Your task: In the records that follow, locate every line with "icon" and extract it.

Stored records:

..........

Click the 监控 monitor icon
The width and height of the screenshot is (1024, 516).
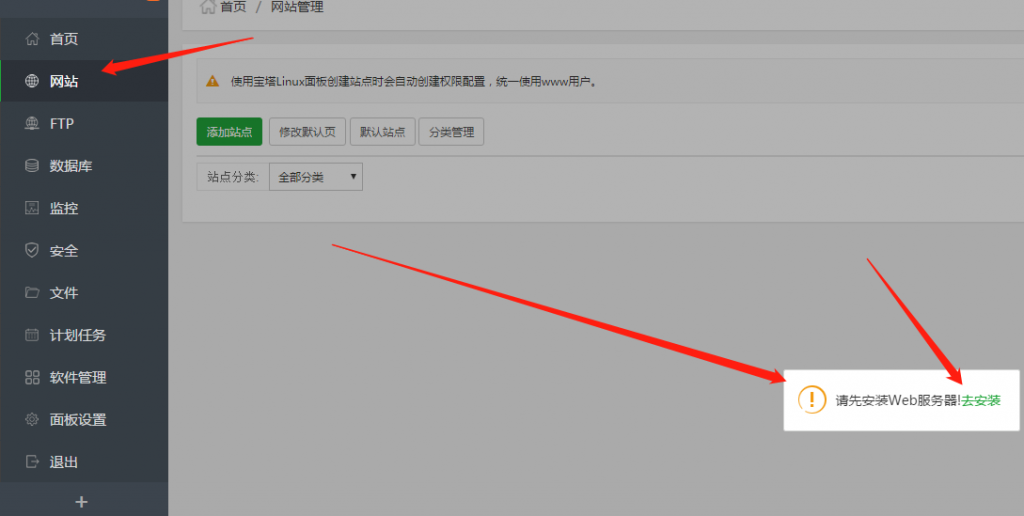[32, 208]
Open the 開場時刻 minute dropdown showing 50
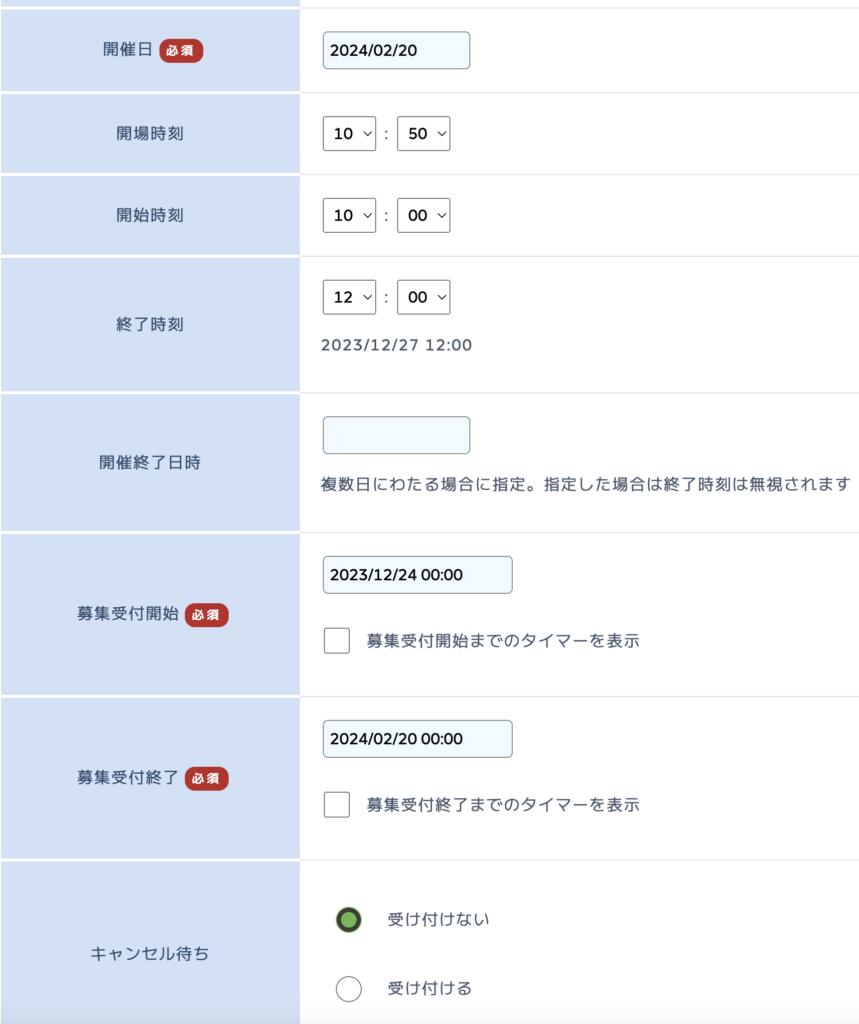 coord(423,134)
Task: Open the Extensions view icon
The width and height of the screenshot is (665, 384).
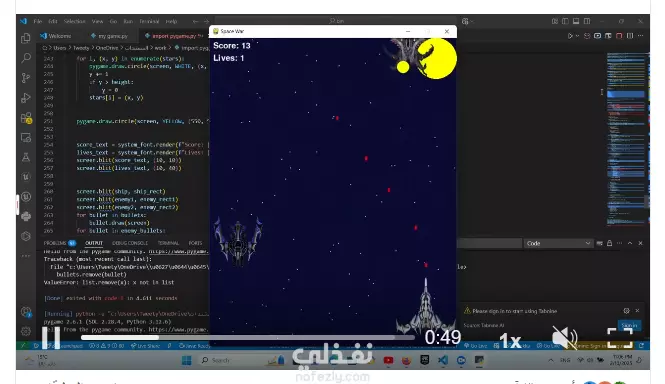Action: tap(26, 118)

..........

Written solution:
Click the 监控 monitor icon
Task: Open the Extensions view icon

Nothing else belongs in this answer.